Créer un jeu vidéo sur la Nakba
L’interview s’achève et Rasheed partage alors avec nous sa volonté de créer un jeu sur la Nakba — l’exode forcé des Palestinien·nes durant et après la guerre de 1948 de plus de 700 000 Palestien·nes. Ce projet, intitulé « Dreams On A Pillow », l’anime depuis plus de sept ans. Une équipe a été montée, un script est en cours de rédaction et plusieurs prototypes ont été conçus. Mais l’absence de budget, le poids des besoins quotidiens et le refus de plusieurs éditeurs rendent l’avancement difficile. Toutefois, l’invasion de Gaza et le génocide en cours, la couverture médiatique qui oublie les origines historiques de la situation actuelle poussent l’équipe à continuer dans une volonté de rendre compte de l’importance de la Nakba pour expliquer les évènements contemporains.
Rasheed décrit son futur jeu comme une expérience de la vie avant et après la Nakba, une manière de partager l’expérience de l’exil forcé et de donner à vivre le ressenti des individus palestiniens pris dans la Nakba. « Le projet demeure extrêmement difficile, j’aurais des problèmes à produire un jeu sur les papillons alors imaginez sur la Nakba, analyse avec un sourire notre interlocuteur. Réaliser un jeu vidéo en Palestine implique d’affronter l’absence de reconnaissance de notre pays en tant qu’État, ce qui signifie que nous ne pouvons pas effectuer de transactions via PayPal par exemple. Nous souhaitons un jeu plus ambitieux que Liyla. Nous allons pour cela lancer en ligne une campagne de financement participatif. Un tel jeu semble impossible. Mais nous, Palestiniens, avons l’habitude de vivre et d’agir avec l’impossible. »

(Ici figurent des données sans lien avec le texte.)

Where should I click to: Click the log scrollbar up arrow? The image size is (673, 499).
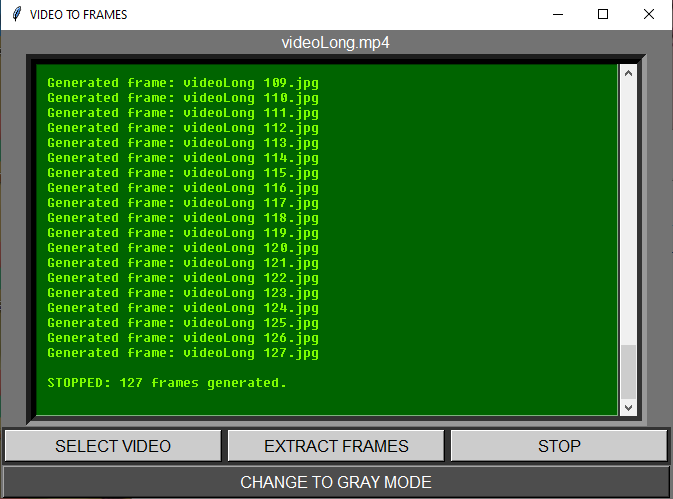point(628,72)
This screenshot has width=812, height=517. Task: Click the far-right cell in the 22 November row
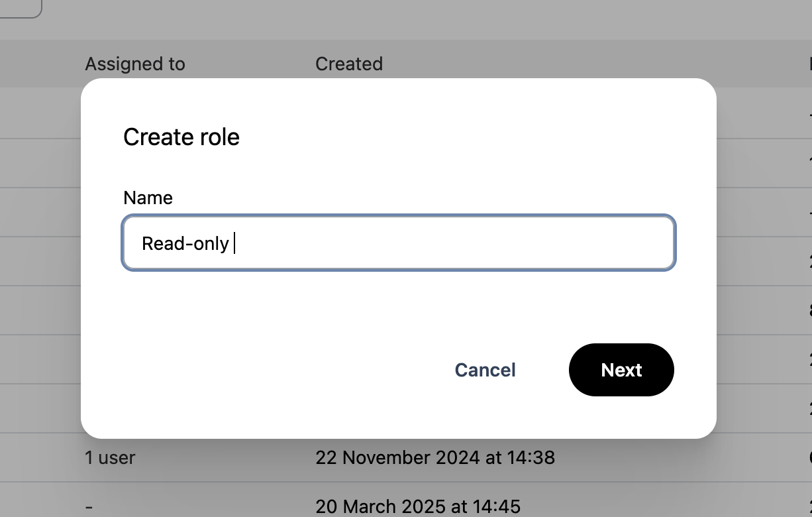(809, 457)
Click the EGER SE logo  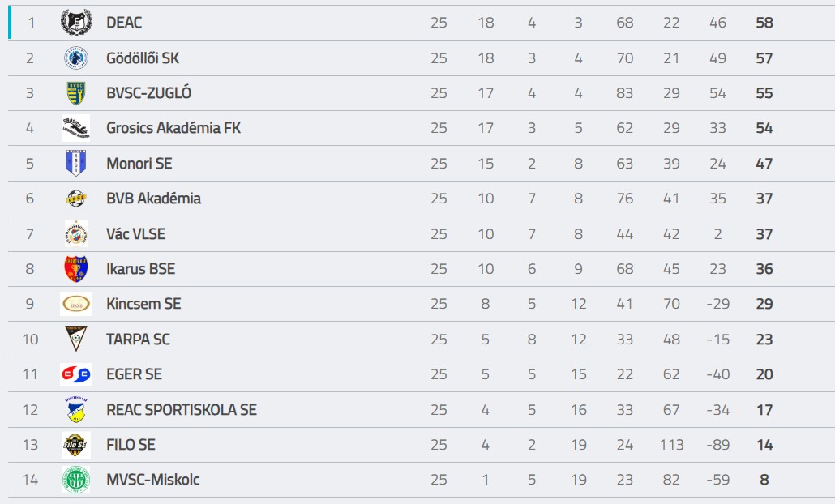tap(76, 374)
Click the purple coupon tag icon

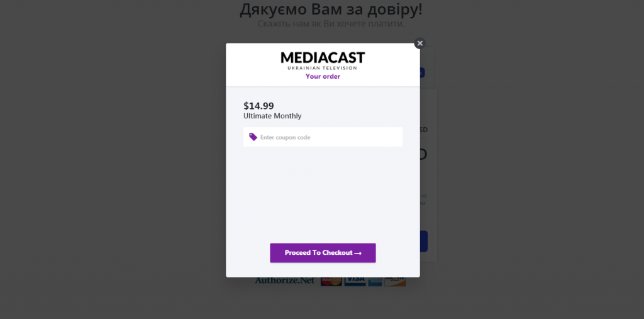(253, 137)
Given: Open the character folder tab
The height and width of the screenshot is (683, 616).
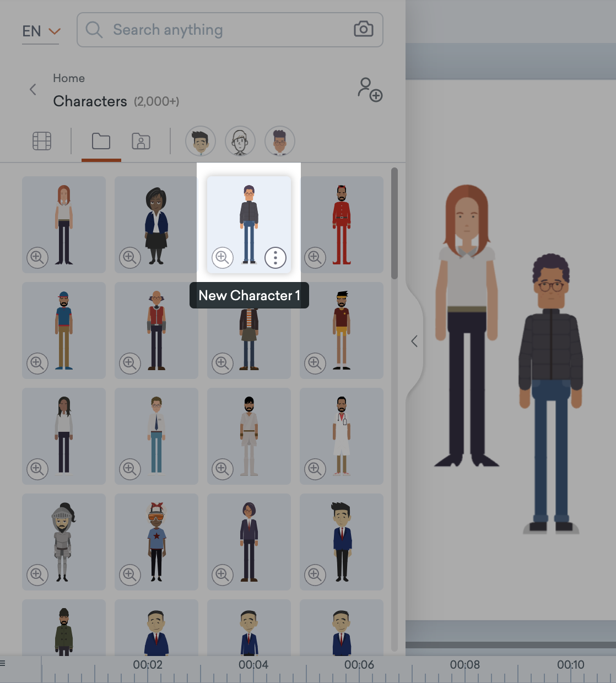Looking at the screenshot, I should click(x=141, y=142).
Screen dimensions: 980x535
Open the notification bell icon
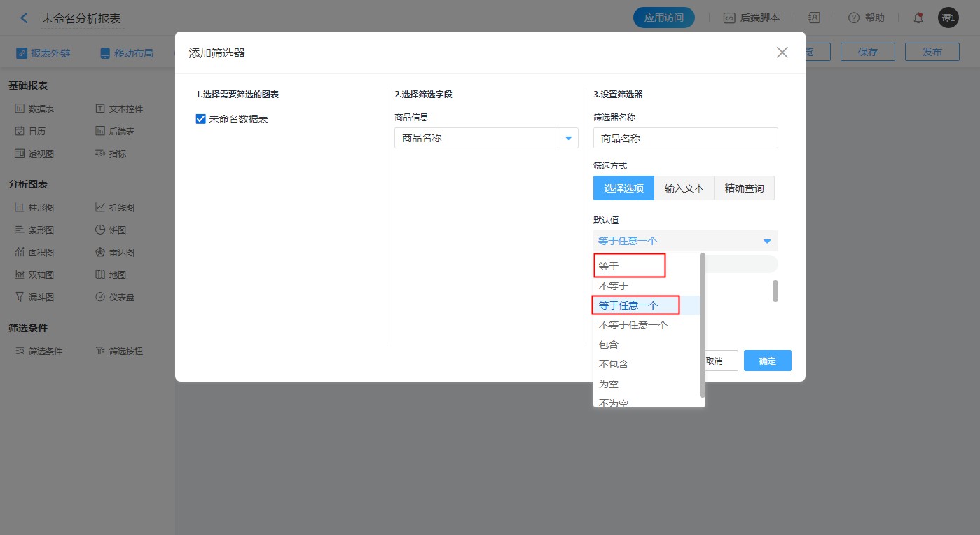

LIYLA AND THE SHADOWS OF WAR
Liyla raconte la guerre et l’invasion de Gaza par Israël (celle de 2014) du point de vue d’une famille palestinienne qui essaie d’échapper aux bombardements de l’armée israélienne. Le jeu souhaite faire partager le vécu des civils à travers une série de situations où l’on incarne le père tentant de protéger ses proches. Inspiré du classique danois Limbo (Playdead, 2010), Liyla mélange les codes du jeu de plateforme et le newsgame (un type de jeu vidéo journalistique décrivant des évènements d’actualité) en retranscrivant de manière interactive des évènements réels. Il réussit avec les moyens du jeu d’action à transmettre le sentiment d’impuissance et de danger permanent pour les civils que Rasheed Abueideh décrit dans notre interview. Ce jeu reste un exemple de ce que le média peut travailler comme thématique brûlante d’actualité. Et alors que, huit années plus tard, les bombes et les chars ravagent de nouveau et à grande échelle la bande de Gaza, Liyla demeure une expérience courte et touchante, un témoignage puissant et sincère à vocation universel. Et un jeu accessible rendu possible par la volonté Rasheed Abueideh et son équipe de partager l’humanité qui nous lie au-delà de la guerre et des injustices de la colonisation.